Scaling Maximum Entropy Reinforcement Learning (RL) to high-dimensional humanoid control remains a formidable challenge, as the ``curse of dimensionality'' induces severe exploration inefficiency and training instability in expansive action spaces. Consequently, recent high-throughput paradigms have largely converged on deterministic policy gradients combined with massive parallel simulation. We challenge this compromise with FastDSAC, a framework that effectively unlocks the potential of maximum entropy stochastic policies for complex continuous control. We introduce Dimension-wise Entropy Modulation (DEM) to dynamically redistribute the exploration budget and enforce diversity, alongside a continuous distributional critic tailored to ensure value fidelity and mitigate high-dimensional value overestimation. Extensive evaluations on HumanoidBench and other continuous control tasks demonstrate that rigorously designed stochastic policies can consistently match or outperform deterministic baselines, achieving notable gains of 180\% and 400\% on the challenging \textit{Basketball} and \textit{Balance Hard} tasks.

Figures (11)

• Figure 1: Performance of FastDSAC on high-dimensional humanoid control tasks. (a) Visualizations of the challenging Basketball and Balance Hard environments. (b, c) Evaluation curves comparing FastDSAC with the FastTD3 baseline. FastDSAC significantly outperforms FastTD3, achieving final returns 1.8× and 4.0× higher on the respective tasks with superior sample efficiency.

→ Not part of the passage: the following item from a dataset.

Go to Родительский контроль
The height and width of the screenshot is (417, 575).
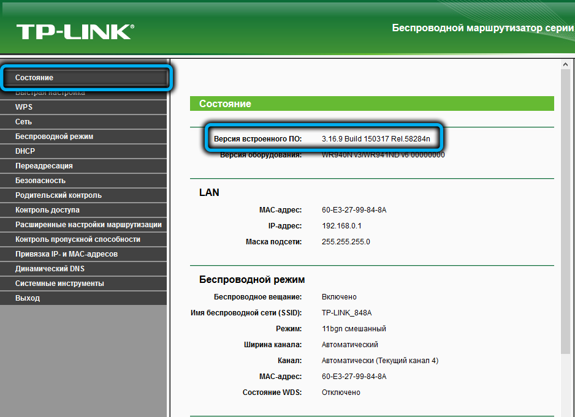(58, 195)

• Figure 2: Overview of the FastDSAC architecture.(Left) Actor with DEM: The policy dynamically redistributes the exploration budget by modulating the base standard deviation $\hat{\sigma}(s)$ with weights $w_i$ (via element-wise multiplication $\odot$). These weights are derived from logits $l(s)$ and an environment-conditioned heterogeneity factor $\beta_e$ using a normalized Softmax. (Middle) Environment: Massively parallel environments collect uncorrelated experiences into a shared Replay Buffer for high-throughput training. (Right) Continuous Critic: The critic models the value function as a continuous Gaussian distribution to mitigate overestimation. It minimizes the KL Divergence between the current and target distributions, avoiding the quantization artifacts of discrete baselines (marked by $\times$).

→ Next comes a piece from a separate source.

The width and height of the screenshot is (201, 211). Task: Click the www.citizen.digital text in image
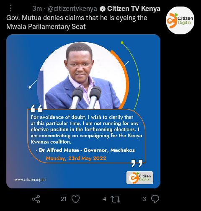coord(30,180)
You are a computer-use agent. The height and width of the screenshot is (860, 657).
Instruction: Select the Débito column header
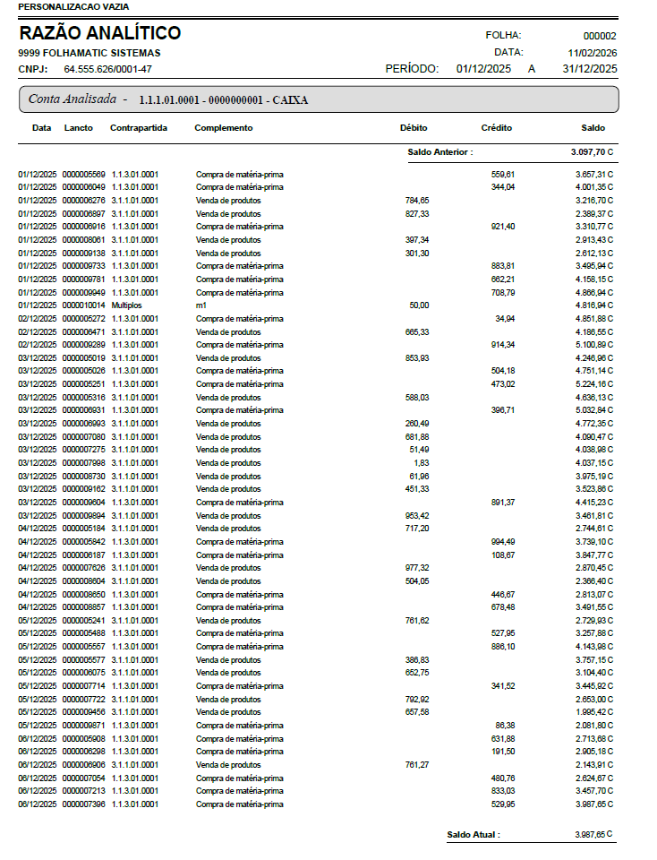pos(414,128)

• Figure 3: Comparative evaluation on high-dimensional continuous control benchmarks. Learning curves across selected tasks from HumanoidBench (top two rows), IsaacLab (third row), and MuJoCo Playground (bottom row). FastDSAC consistently matches or outperforms FastTD3 and FastSAC (Standard). Notably, FastDSAC excels in precision-demanding (e.g., Basketball, Insert) and stability-critical (e.g., Balance Hard) tasks, while maintaining robust dexterous manipulation and rough-terrain locomotion performance.
• Figure 4: Ablation study of DEM. Learning curves on HumanoidBench tasks (Balance Hard, Basketball, Hurdle) comparing FastDSAC (w/ vs. w/o DEM) against FastTD3 and FastSAC baselines.
• Figure 5: Qualitative comparison on Basketball. FastDSAC (Top) coordinates the throw successfully while maintaining stability, whereas FastTD3 (Bottom) loses balance and fails.